- EXERCISE REQUIREMENTS -
1. Duplicate the part of the testimonies on discrimination that opens with the words containing "Every attitude, every" and closes with "free to contribute.".
2. In the testimonies on discrimination, how much did the nurse at Mwananyamala hospital tell the mother she had to pay for her child's announcement paper?

Every attitude, every gesture has to fight poverty and exclusion. There are many ways to act, regardless of our skills and availability. These messages, these testimonials reflect. Feel free to contribute.

Testimonies are published under the responsibility of the author. They are subject to validation: these will be published only if they comply, in form and substance the spirit of this day as defined in the International Charter for October 17.


Some people are seen to have more value than others.

Some people are seen to have more value than others.

In preparation of this year’s World Day to Overcome Extreme Poverty we met with some of the diverse members of ATD Fourth World Tanzania. They told us about their understanding of discrimination, times when they have been discriminated, and ideas on how we can overcome discrimination. These are some of their words…

A worker at the Fishmarket told us: “Discrimination is a situation of creating classes. Some people are seen to have more value than others. Those with value, when they want something, they get it, when they say something, they are listened to. For the people without value, when they want something, it is impossible to get it, and when they say something, they are not listened to”.

A young man from Tandale told us: “In our country, rich people discriminate poor people. They think poor people cannot give good ideas because of their poverty. However, their ideas can help the society to act in a better way”.

A friend from the Tunapenda group told us: “The most discriminated people are disabled people, even the government does not take care of them. Society does not understand that disabled people have healthy brains and can give our ideas”.

A worker at the Fishmarket told us: “Albino people are very discriminated. However, they have the same rights to live and to get their basic needs. They are equal to other people. We have to overcome the idea that Albino people have no value”.

A mother from Tandale told us: “There is no education when some people look down on others. People are not educated, they do not know we are all human beings, we are all equal”.

Workers at the Fishmarket told us: “It is about the personal behaviour of people. Some rich people don’t discriminate the poor, they are ready to help and be their friends. But others have bad behaviour and discriminate. Some people try to use their position to discriminate others, to destroy them. They forget they are human and that the others are also human. It is about selfishness”.

A young man from Tandale told us: “There is no equality in families. When a daughter is going to be married, the men of the family will sit together and discuss the marriage. Women are not allowed to join the discussion and stay away from the meeting. When the food is prepared, the best food is first eaten by the father, then, the wife and children will have the rest”.

A mother from Tandale told us: “When I gave birth at Mwananyamala hospital I asked for the announcement paper for my child. It is free but the nurse said I had to pay Tzs 5,000. I didn't have the money, so I left the hospital. When I went back two weeks later, I was told the same. However, when I was there, I saw some people getting their announcement paper without paying. The hospital staff were asking people to pay depending on their appearance”.

- INFORMATION SUPPLIED -
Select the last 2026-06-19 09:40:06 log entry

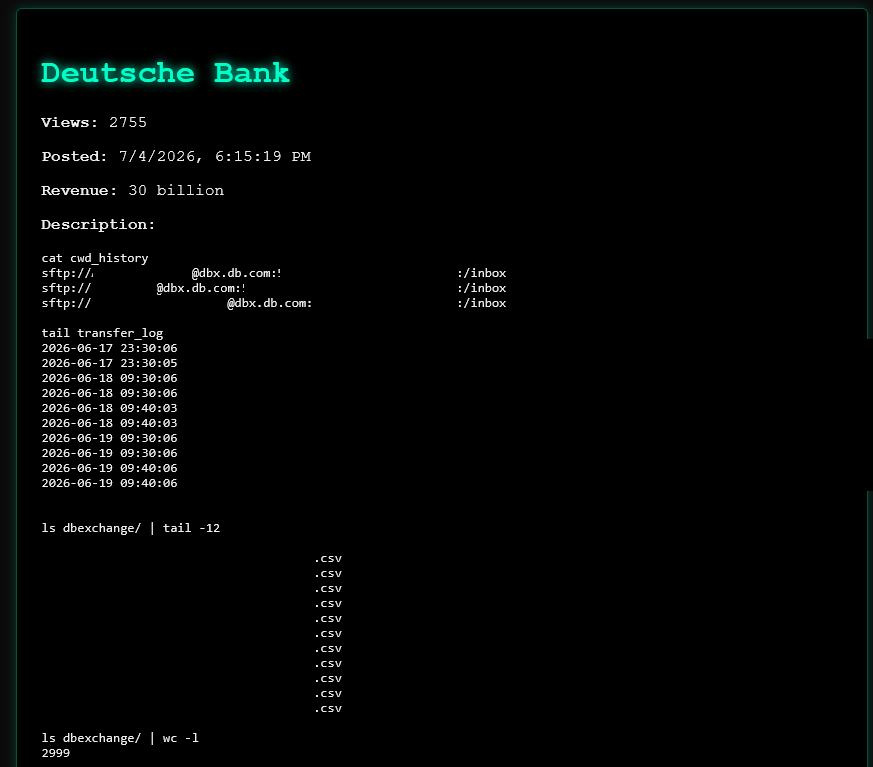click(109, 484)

==

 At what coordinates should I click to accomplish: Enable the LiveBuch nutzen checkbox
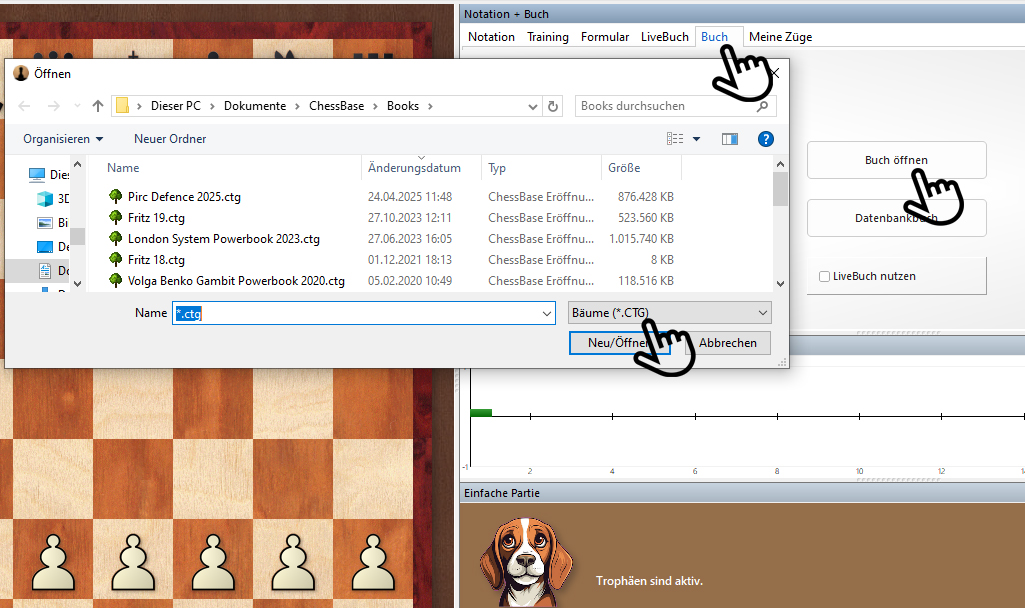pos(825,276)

- RESPONSES BY ITEM NUMBER -
1.
Every attitude, every gesture has to fight poverty and exclusion. There are many ways to act, regardless of our skills and availability. These messages, these testimonials reflect. Feel free to contribute.

2. Tzs 5,000